-- Exercise --
When you write out the records, keep every line exactly as it is.

-- Recorded data --
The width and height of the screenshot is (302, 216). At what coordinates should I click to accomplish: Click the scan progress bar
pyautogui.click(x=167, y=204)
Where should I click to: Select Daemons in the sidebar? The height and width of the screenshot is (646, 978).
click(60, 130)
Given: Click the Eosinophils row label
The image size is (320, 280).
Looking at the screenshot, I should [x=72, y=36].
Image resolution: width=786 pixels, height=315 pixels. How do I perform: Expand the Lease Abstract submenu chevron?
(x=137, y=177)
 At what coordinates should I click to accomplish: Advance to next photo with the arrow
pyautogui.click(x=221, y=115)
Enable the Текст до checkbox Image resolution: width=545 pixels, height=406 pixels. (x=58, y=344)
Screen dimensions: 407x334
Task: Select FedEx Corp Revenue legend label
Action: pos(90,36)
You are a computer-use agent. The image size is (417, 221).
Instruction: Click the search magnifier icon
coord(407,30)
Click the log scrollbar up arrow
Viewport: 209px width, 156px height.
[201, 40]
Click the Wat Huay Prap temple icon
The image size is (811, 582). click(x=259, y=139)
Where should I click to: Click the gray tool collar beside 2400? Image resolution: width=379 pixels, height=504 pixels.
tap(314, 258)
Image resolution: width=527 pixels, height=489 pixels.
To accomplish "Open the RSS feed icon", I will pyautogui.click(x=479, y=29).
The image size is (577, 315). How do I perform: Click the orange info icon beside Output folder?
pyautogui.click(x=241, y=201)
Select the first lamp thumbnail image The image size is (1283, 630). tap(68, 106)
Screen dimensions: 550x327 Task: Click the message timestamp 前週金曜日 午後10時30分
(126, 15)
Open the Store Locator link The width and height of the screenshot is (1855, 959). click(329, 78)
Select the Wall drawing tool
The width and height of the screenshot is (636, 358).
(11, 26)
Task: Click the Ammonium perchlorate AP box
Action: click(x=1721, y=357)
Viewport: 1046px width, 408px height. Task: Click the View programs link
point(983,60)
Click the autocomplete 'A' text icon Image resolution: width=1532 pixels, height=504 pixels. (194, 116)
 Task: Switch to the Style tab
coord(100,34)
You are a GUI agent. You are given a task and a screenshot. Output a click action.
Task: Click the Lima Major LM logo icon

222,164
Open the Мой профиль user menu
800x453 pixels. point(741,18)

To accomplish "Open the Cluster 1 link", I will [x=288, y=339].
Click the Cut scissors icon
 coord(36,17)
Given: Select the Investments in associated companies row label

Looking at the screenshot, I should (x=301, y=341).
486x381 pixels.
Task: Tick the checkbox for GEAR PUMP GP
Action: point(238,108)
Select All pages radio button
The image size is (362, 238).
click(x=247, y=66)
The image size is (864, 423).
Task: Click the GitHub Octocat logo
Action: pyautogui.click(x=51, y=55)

-- Solution for this problem --
The width and height of the screenshot is (302, 216). At what coordinates should I click to accomplish: Click the scan progress bar
pyautogui.click(x=167, y=204)
Where should I click to: Select Daemons in the sidebar? The height and width of the screenshot is (646, 978).
click(60, 130)
Given: Click the Eosinophils row label
The image size is (320, 280).
Looking at the screenshot, I should [x=72, y=36].
Image resolution: width=786 pixels, height=315 pixels. How do I perform: Expand the Lease Abstract submenu chevron?
(x=137, y=177)
 At what coordinates should I click to accomplish: Advance to next photo with the arrow
pyautogui.click(x=221, y=115)
Enable the Текст до checkbox Image resolution: width=545 pixels, height=406 pixels. (x=58, y=344)
Screen dimensions: 407x334
Task: Select FedEx Corp Revenue legend label
Action: pos(90,36)
You are a computer-use agent. The image size is (417, 221).
Instruction: Click the search magnifier icon
coord(407,30)
Click the log scrollbar up arrow
Viewport: 209px width, 156px height.
[201, 40]
Click the Wat Huay Prap temple icon
The image size is (811, 582). click(x=259, y=139)
Where should I click to: Click the gray tool collar beside 2400? Image resolution: width=379 pixels, height=504 pixels.
tap(314, 258)
Image resolution: width=527 pixels, height=489 pixels.
To accomplish "Open the RSS feed icon", I will pyautogui.click(x=479, y=29).
The image size is (577, 315). How do I perform: Click the orange info icon beside Output folder?
pyautogui.click(x=241, y=201)
Select the first lamp thumbnail image The image size is (1283, 630). tap(68, 106)
Screen dimensions: 550x327 Task: Click the message timestamp 前週金曜日 午後10時30分
(126, 15)
Open the Store Locator link The width and height of the screenshot is (1855, 959). click(329, 78)
Select the Wall drawing tool
The width and height of the screenshot is (636, 358).
(11, 26)
Task: Click the Ammonium perchlorate AP box
Action: click(x=1721, y=357)
Viewport: 1046px width, 408px height. Task: Click the View programs link
point(983,60)
Click the autocomplete 'A' text icon Image resolution: width=1532 pixels, height=504 pixels. (194, 116)
 Task: Switch to the Style tab
coord(100,34)
You are a GUI agent. You are given a task and a screenshot. Output a click action.
Task: Click the Lima Major LM logo icon

222,164
Open the Мой профиль user menu
800x453 pixels. point(741,18)

To accomplish "Open the Cluster 1 link", I will [x=288, y=339].
Click the Cut scissors icon
 coord(36,17)
Given: Select the Investments in associated companies row label

Looking at the screenshot, I should (x=301, y=341).
486x381 pixels.
Task: Tick the checkbox for GEAR PUMP GP
Action: point(238,108)
Select All pages radio button
The image size is (362, 238).
click(x=247, y=66)
The image size is (864, 423).
Task: Click the GitHub Octocat logo
Action: pyautogui.click(x=51, y=55)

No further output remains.